▶ [What you will do]: For this exercise, transcribe all the records below exactly.

################

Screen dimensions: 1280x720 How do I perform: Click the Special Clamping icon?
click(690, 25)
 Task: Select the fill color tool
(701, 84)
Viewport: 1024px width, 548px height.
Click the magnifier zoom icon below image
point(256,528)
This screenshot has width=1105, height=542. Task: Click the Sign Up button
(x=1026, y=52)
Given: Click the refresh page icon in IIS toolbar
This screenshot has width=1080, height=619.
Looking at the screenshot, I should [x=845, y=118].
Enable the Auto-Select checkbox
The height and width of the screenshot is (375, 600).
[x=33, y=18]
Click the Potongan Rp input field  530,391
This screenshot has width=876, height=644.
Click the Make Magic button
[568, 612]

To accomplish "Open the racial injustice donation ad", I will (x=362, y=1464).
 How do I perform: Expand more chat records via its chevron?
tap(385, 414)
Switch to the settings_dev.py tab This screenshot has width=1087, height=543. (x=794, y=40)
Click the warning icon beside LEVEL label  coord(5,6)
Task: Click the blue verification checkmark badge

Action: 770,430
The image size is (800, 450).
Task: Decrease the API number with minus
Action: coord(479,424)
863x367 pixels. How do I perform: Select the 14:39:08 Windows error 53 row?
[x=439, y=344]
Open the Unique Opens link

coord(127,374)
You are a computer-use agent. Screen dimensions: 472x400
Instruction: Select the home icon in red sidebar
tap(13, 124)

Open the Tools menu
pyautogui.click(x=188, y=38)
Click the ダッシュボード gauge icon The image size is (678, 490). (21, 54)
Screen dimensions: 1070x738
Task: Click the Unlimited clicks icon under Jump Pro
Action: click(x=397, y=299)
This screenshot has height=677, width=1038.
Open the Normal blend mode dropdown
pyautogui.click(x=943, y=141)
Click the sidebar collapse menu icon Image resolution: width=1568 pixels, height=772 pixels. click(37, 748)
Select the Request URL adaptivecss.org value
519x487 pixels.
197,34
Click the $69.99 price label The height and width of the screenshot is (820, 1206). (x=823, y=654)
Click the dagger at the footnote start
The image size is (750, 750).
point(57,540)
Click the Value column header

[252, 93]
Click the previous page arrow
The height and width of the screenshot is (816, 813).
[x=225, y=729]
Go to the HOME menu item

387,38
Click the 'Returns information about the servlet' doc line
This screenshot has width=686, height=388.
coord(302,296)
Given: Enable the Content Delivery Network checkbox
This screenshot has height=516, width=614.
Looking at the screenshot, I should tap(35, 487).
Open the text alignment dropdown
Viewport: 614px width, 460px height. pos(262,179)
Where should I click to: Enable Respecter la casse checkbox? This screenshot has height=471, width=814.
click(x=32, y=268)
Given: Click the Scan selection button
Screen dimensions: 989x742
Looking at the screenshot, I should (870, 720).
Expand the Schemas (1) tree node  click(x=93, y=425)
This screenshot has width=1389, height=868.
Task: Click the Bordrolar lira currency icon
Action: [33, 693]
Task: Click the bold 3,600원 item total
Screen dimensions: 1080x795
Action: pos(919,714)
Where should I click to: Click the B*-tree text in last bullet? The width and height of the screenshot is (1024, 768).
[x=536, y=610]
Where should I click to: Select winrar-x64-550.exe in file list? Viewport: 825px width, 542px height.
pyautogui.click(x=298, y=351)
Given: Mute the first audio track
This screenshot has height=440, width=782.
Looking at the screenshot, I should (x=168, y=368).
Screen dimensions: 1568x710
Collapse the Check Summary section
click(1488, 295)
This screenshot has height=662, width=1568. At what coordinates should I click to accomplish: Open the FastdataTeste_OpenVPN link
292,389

################

▶ [Solution]:
Screen dimensions: 1280x720 How do I perform: Click the Special Clamping icon?
click(690, 25)
 Task: Select the fill color tool
(701, 84)
Viewport: 1024px width, 548px height.
Click the magnifier zoom icon below image
point(256,528)
This screenshot has width=1105, height=542. Task: Click the Sign Up button
(x=1026, y=52)
Given: Click the refresh page icon in IIS toolbar
This screenshot has width=1080, height=619.
Looking at the screenshot, I should [x=845, y=118].
Enable the Auto-Select checkbox
The height and width of the screenshot is (375, 600).
[x=33, y=18]
Click the Potongan Rp input field  530,391
This screenshot has width=876, height=644.
Click the Make Magic button
[568, 612]

To accomplish "Open the racial injustice donation ad", I will (x=362, y=1464).
 How do I perform: Expand more chat records via its chevron?
tap(385, 414)
Switch to the settings_dev.py tab This screenshot has width=1087, height=543. (x=794, y=40)
Click the warning icon beside LEVEL label  coord(5,6)
Task: Click the blue verification checkmark badge

Action: 770,430
The image size is (800, 450).
Task: Decrease the API number with minus
Action: coord(479,424)
863x367 pixels. How do I perform: Select the 14:39:08 Windows error 53 row?
[x=439, y=344]
Open the Unique Opens link

coord(127,374)
You are a computer-use agent. Screen dimensions: 472x400
Instruction: Select the home icon in red sidebar
tap(13, 124)

Open the Tools menu
pyautogui.click(x=188, y=38)
Click the ダッシュボード gauge icon The image size is (678, 490). (21, 54)
Screen dimensions: 1070x738
Task: Click the Unlimited clicks icon under Jump Pro
Action: click(x=397, y=299)
This screenshot has height=677, width=1038.
Open the Normal blend mode dropdown
pyautogui.click(x=943, y=141)
Click the sidebar collapse menu icon Image resolution: width=1568 pixels, height=772 pixels. click(37, 748)
Select the Request URL adaptivecss.org value
519x487 pixels.
197,34
Click the $69.99 price label The height and width of the screenshot is (820, 1206). (x=823, y=654)
Click the dagger at the footnote start
The image size is (750, 750).
point(57,540)
Click the Value column header

[252, 93]
Click the previous page arrow
The height and width of the screenshot is (816, 813).
[x=225, y=729]
Go to the HOME menu item

387,38
Click the 'Returns information about the servlet' doc line
This screenshot has width=686, height=388.
coord(302,296)
Given: Enable the Content Delivery Network checkbox
This screenshot has height=516, width=614.
Looking at the screenshot, I should tap(35, 487).
Open the text alignment dropdown
Viewport: 614px width, 460px height. pos(262,179)
Where should I click to: Enable Respecter la casse checkbox? This screenshot has height=471, width=814.
click(x=32, y=268)
Given: Click the Scan selection button
Screen dimensions: 989x742
Looking at the screenshot, I should (870, 720).
Expand the Schemas (1) tree node  click(x=93, y=425)
This screenshot has width=1389, height=868.
Task: Click the Bordrolar lira currency icon
Action: [33, 693]
Task: Click the bold 3,600원 item total
Screen dimensions: 1080x795
Action: pos(919,714)
Where should I click to: Click the B*-tree text in last bullet? The width and height of the screenshot is (1024, 768).
[x=536, y=610]
Where should I click to: Select winrar-x64-550.exe in file list? Viewport: 825px width, 542px height.
pyautogui.click(x=298, y=351)
Given: Mute the first audio track
This screenshot has height=440, width=782.
Looking at the screenshot, I should (x=168, y=368).
Screen dimensions: 1568x710
Collapse the Check Summary section
click(1488, 295)
This screenshot has height=662, width=1568. At what coordinates should I click to accomplish: Open the FastdataTeste_OpenVPN link
292,389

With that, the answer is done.